Items listed in a dataset:
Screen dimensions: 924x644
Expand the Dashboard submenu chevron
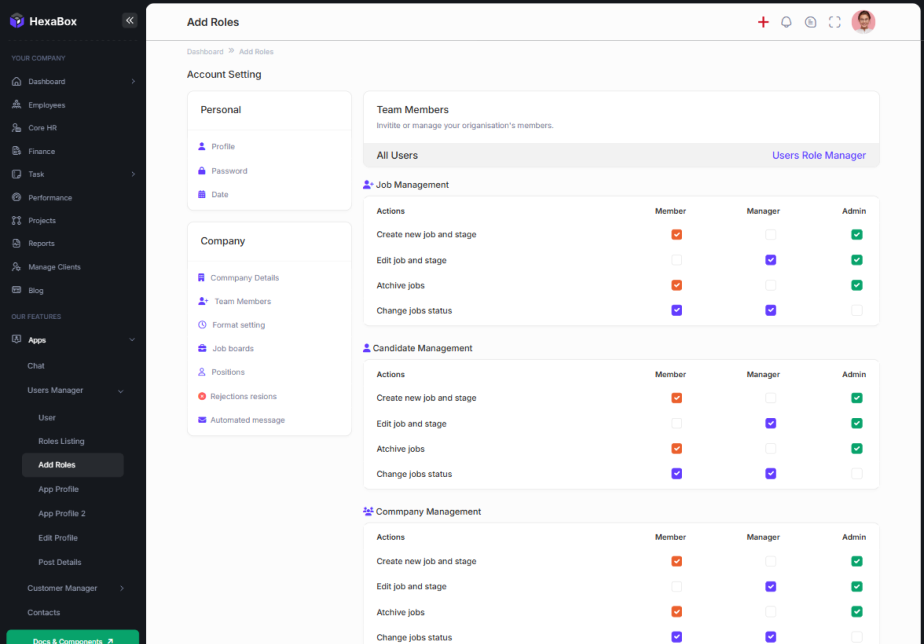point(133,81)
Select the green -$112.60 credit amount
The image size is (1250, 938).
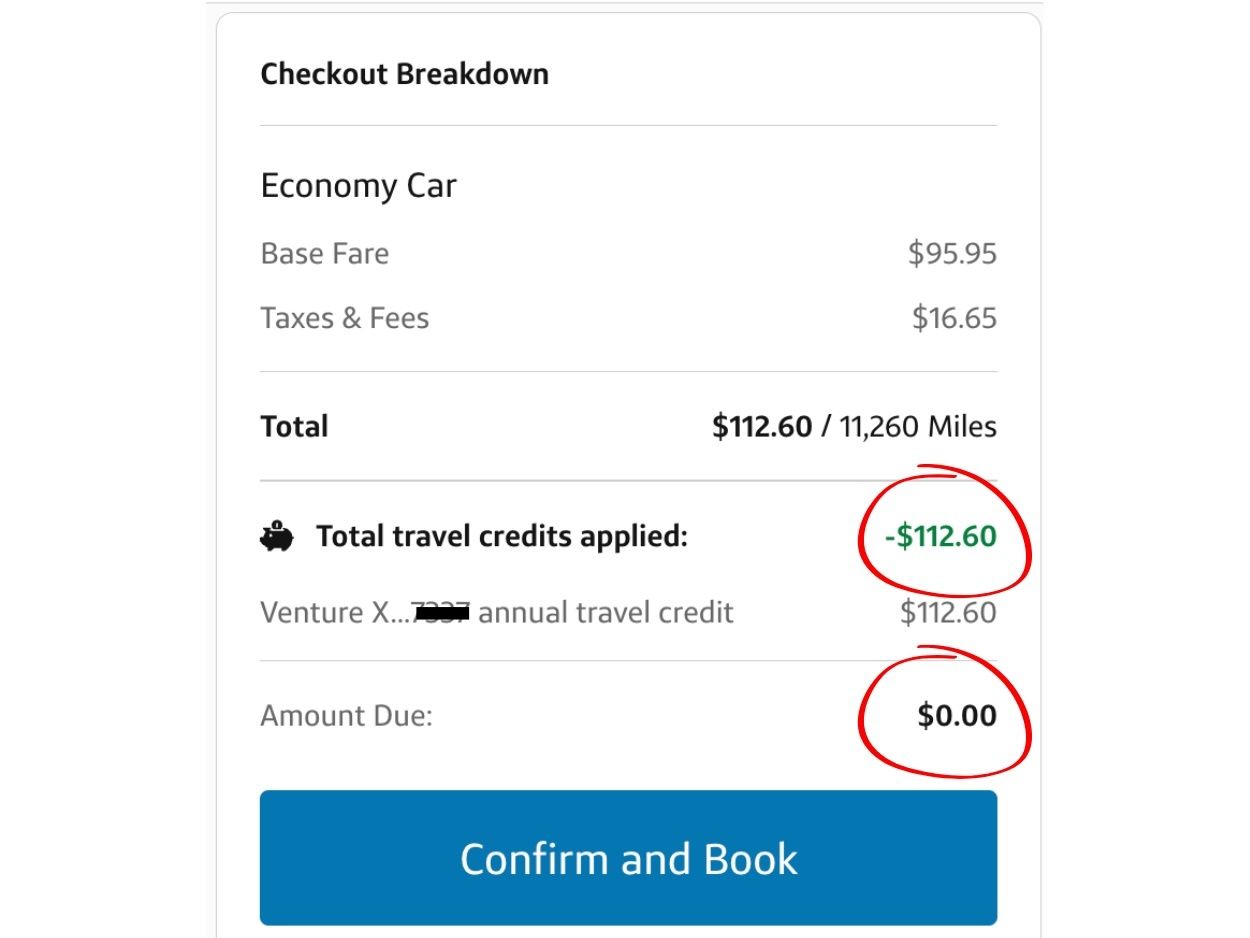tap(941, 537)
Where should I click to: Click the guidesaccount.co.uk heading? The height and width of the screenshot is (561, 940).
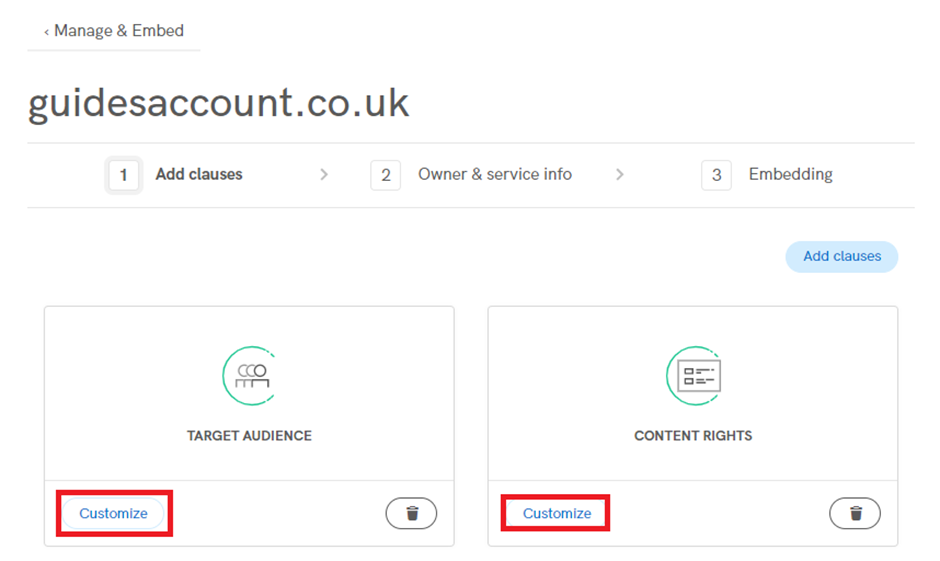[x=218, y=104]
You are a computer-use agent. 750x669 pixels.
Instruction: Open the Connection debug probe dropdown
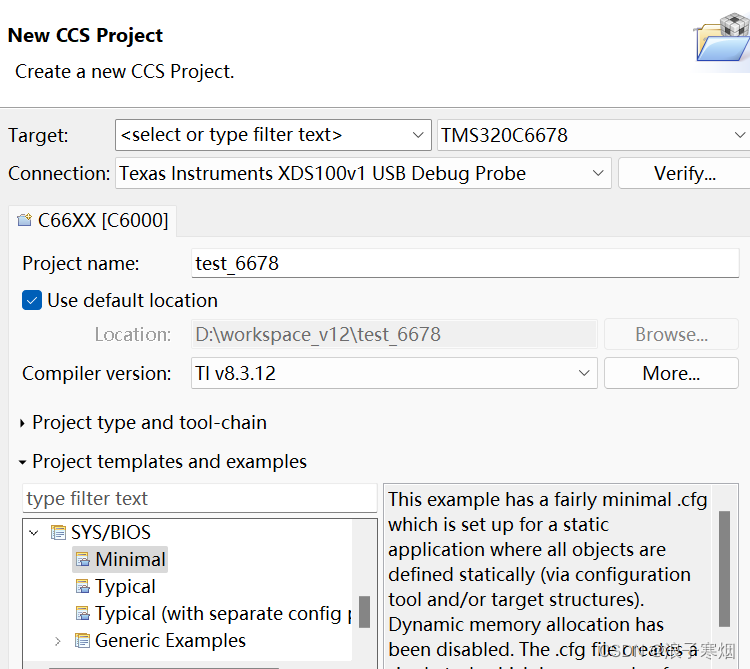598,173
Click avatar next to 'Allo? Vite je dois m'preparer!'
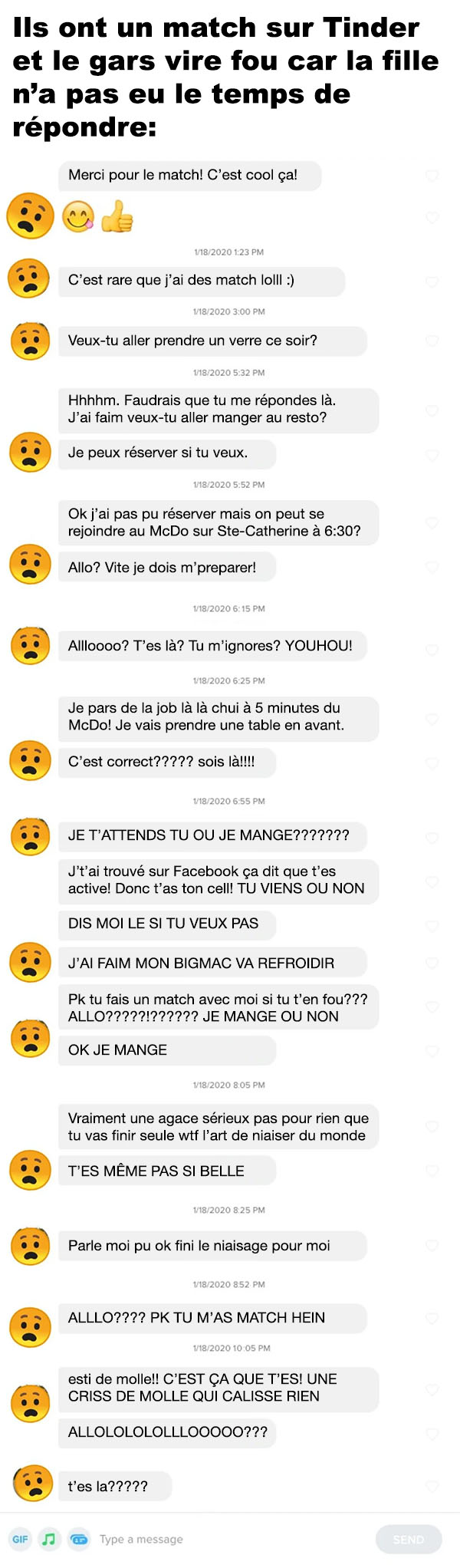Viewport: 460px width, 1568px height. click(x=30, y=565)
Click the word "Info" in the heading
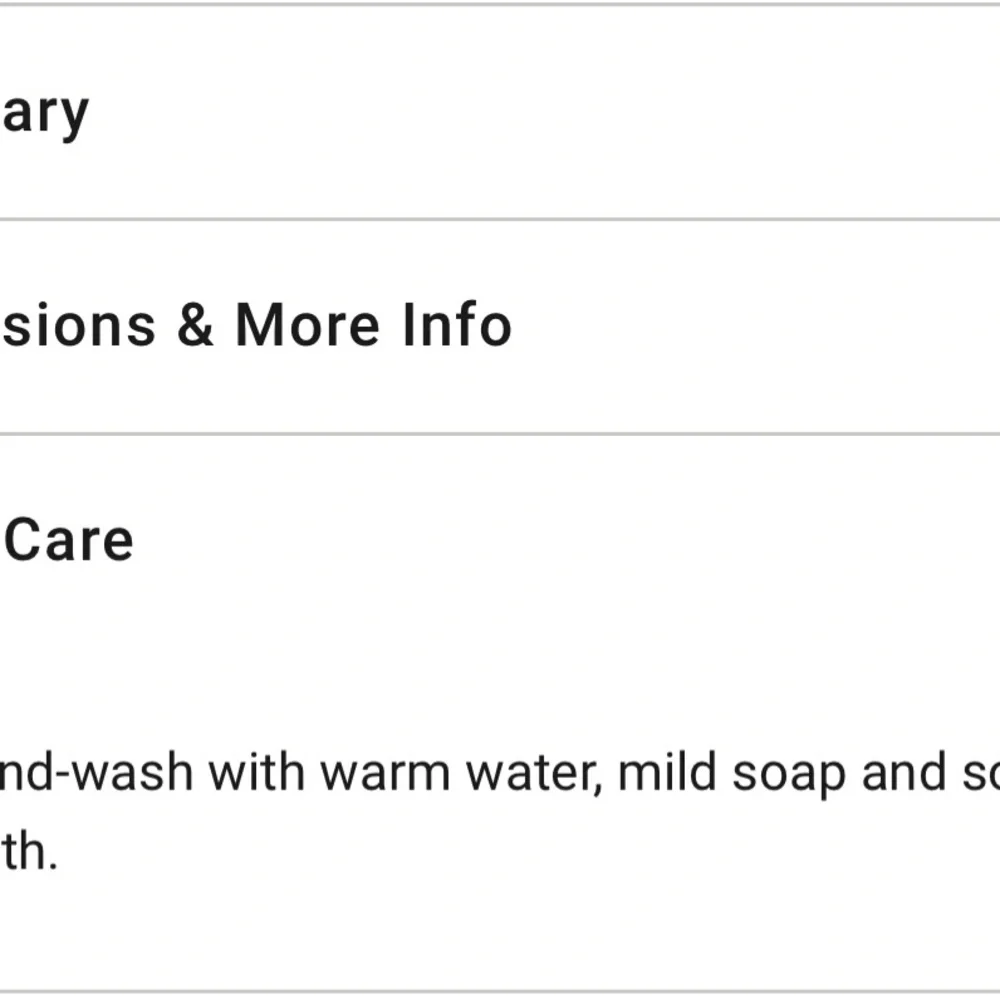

** Objective **
Copy the listing above line for line, with every word kept as it is, and omit the pictures.

** Reply **
Screen dimensions: 924x644
Expand the Dashboard submenu chevron
point(133,81)
Select the green -$112.60 credit amount
The image size is (1250, 938).
tap(941, 537)
Where should I click to: Click the guidesaccount.co.uk heading? The height and width of the screenshot is (561, 940).
[x=218, y=104]
You are a computer-use agent. 750x669 pixels.
Instruction: Open the Connection debug probe dropdown
598,173
Click avatar next to 'Allo? Vite je dois m'preparer!'
Viewport: 460px width, 1568px height. click(x=30, y=565)
Click the word "Info" in the heading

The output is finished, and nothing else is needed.